The software has only two disadvantages. The first is that it’s hideously difficult to install thanks to the myriad of dependencies (although apt-get on Debian or Fink on OS X go a good way towards lessening the blow). The second is that if you’re using BDB and you’re not careful it can corrupt your repository. Thankfully this corruption isn’t permanent (you can revert it with svnadmin recover) but it’s still very, very annoying.
Happily, a solution exists to problem two. Subversion 1.1 introduces a new storage mechanism called FSFS. The advantages and disadvantages are discussed in this advocacy document, but the key advantages as far as Trac is concerned appear to be “Write access not required for read operations”, “Little or no need for recovery” and “No umask issues”. Switching a BDB Subversion repository over to FSFS is short and painless, and provided you have up-to-date Subversion/Python bindings Trac will be able to access the new repository without needing any other changes at all.

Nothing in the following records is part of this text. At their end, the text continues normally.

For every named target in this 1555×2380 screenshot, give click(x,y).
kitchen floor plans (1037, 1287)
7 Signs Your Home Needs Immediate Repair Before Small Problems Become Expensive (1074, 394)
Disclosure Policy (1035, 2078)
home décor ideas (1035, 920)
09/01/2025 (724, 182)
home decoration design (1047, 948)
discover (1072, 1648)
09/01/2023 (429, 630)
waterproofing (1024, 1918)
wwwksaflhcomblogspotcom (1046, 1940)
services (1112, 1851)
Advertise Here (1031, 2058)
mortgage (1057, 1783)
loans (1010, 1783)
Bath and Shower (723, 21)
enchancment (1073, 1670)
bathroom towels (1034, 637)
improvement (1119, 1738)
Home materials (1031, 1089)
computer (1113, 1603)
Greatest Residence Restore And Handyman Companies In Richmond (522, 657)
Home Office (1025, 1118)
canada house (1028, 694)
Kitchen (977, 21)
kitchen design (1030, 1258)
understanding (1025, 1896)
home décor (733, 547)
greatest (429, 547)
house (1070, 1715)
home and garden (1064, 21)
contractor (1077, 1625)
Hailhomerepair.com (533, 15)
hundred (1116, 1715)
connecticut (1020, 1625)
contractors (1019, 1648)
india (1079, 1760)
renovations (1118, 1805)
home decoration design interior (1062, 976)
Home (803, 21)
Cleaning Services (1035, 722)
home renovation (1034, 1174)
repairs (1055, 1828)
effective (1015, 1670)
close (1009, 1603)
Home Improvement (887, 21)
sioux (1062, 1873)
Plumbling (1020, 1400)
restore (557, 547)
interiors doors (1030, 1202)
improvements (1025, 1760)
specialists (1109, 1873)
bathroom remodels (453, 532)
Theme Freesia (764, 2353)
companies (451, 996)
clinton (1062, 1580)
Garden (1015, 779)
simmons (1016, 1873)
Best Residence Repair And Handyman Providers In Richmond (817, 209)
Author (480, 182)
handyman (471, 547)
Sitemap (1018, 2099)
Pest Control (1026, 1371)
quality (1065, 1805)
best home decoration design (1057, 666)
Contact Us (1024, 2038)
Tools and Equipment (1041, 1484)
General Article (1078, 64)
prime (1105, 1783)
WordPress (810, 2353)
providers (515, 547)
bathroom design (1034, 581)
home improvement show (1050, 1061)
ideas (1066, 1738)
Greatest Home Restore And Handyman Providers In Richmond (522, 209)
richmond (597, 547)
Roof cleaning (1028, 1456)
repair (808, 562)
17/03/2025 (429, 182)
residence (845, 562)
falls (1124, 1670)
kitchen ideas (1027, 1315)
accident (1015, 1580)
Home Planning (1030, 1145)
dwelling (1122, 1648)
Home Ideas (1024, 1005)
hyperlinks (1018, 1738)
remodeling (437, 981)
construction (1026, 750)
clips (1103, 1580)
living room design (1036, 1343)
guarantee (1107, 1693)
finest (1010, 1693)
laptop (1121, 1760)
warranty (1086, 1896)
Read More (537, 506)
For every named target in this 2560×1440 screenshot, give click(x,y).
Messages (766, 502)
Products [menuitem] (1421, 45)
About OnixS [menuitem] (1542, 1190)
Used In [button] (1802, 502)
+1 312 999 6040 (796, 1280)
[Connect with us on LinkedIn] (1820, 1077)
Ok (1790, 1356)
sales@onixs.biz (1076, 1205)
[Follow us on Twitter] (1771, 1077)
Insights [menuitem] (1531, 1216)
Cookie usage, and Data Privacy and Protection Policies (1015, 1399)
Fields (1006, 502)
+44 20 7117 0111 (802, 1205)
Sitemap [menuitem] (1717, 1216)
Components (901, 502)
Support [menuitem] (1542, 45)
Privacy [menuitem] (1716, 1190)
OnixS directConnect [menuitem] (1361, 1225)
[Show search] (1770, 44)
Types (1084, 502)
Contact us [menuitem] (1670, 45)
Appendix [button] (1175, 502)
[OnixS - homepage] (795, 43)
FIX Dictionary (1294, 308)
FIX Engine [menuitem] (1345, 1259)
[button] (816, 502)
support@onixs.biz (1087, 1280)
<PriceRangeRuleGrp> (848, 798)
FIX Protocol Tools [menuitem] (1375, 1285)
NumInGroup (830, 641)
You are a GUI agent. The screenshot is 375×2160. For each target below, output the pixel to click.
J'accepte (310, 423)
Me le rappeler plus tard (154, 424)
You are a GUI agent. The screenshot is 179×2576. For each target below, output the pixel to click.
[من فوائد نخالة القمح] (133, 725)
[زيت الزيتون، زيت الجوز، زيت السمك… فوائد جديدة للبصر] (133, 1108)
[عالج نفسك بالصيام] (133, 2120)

I’ve made the switch on my local machine and the weird corruption and performance issues I was having have vanished without a trace.
For the record, the trick to successfully installing Trac with Fink is to make sure it’s pulling from the “unstable” tree. That will give you Subversion 1.1 (with FSFS support) and allow you to install the trac-py23 package which should sort everything out for you. The instructions on the Trac wiki cover the essentials, but be sure not to miss the troubleshooting note about using a custom shell script in place of the regular trac.cgi.